Deputy national security advisor
One of the things I don’t think Clinton has ever gotten full credit for—even though it has been written about extensively—is how much he did on the anti-terrorism front and how much he really did prevent and tee it up. You can drive yourself crazy thinking about whether you could have prevented 9/11. But clearly Clinton understood the terrorism threat and did a lot about it. He tried to set up a system that would prevent future attacks. It escalated a little bit with the Oklahoma City bombing and Timothy McVeigh. Even though it wasn’t a foreign terrorist attack, it showed just how vulnerable everybody was. If a Timothy McVeigh can do that once, what could terrorists do around the country if they wanted to?
Q: Where were you when that news came across? What was your initial reaction?
Soderberg: I was in the White House, in my office. In the Situation Room, they bring up papers. One dot means, “Read it now.” Two dots mean, “You really have to read it now.” There really are two little red dots on it; it’s goofy. I can’t remember if it was a one or two red-dot one. Initially we thought it was foreign terrorists. But it became pretty clear pretty quickly that it wasn’t. Then there was the whole manhunt to get them. It was a big deal.
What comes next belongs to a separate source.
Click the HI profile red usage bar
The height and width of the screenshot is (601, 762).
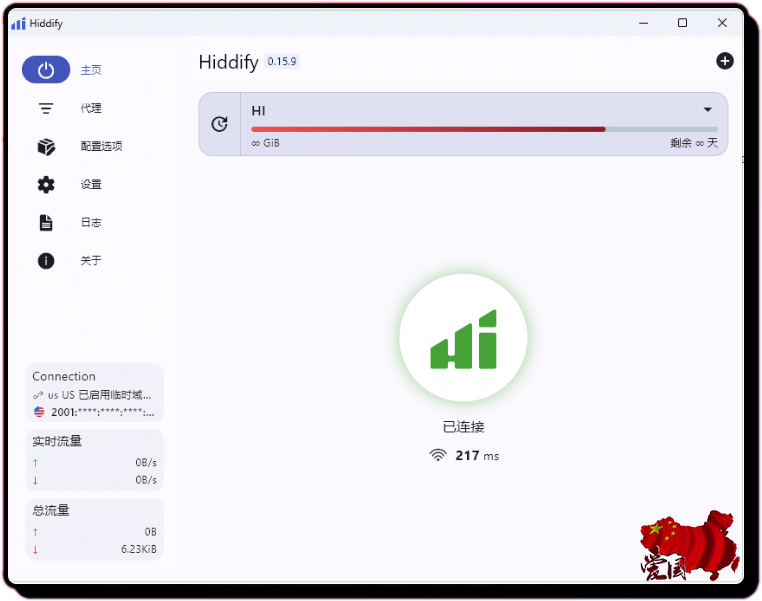coord(428,129)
I went with Clinton to the speech in Oklahoma City, and it was really moving. I’d gone to high school in Oklahoma, so I wanted to go….. It was just a sea of families. The Governor or somebody had given them all teddy bears. There were all these sobbing families clutching teddy bears….
Q: Is he scripted at those moments? Or are we seeing a more spontaneous speech from him?
Soderberg: His speech was scripted, but very him. He would have spent some time on it. He would rewrite a lot of the big speeches himself. I think it’s very difficult to be a speechwriter for Clinton, because he rewrites so much at the last minute. It was very him. Then he did a lot of unscripted meetings with the families.
Q: Were you with him during those meetings?
Soderberg: It was more milling with the crowd, so I was just watching. I wasn’t that close, but I could see and hear what he was doing.
Q: Do you recall any conversations with him around this time, maybe on the trip back:“Nancy, you have foreign policy; is this something we have to be paying attention to globally?”
Soderberg: He wasn’t asking that question. He was saying, “This is a big deal, we have to get on it.” He got it right away. He knew the terrorism threat was a major headache for everybody and we had to get on it. And it wasn’t, “What do you think?” It was, “This is the future; we have to get on top of it.” He always got it, and he always understood.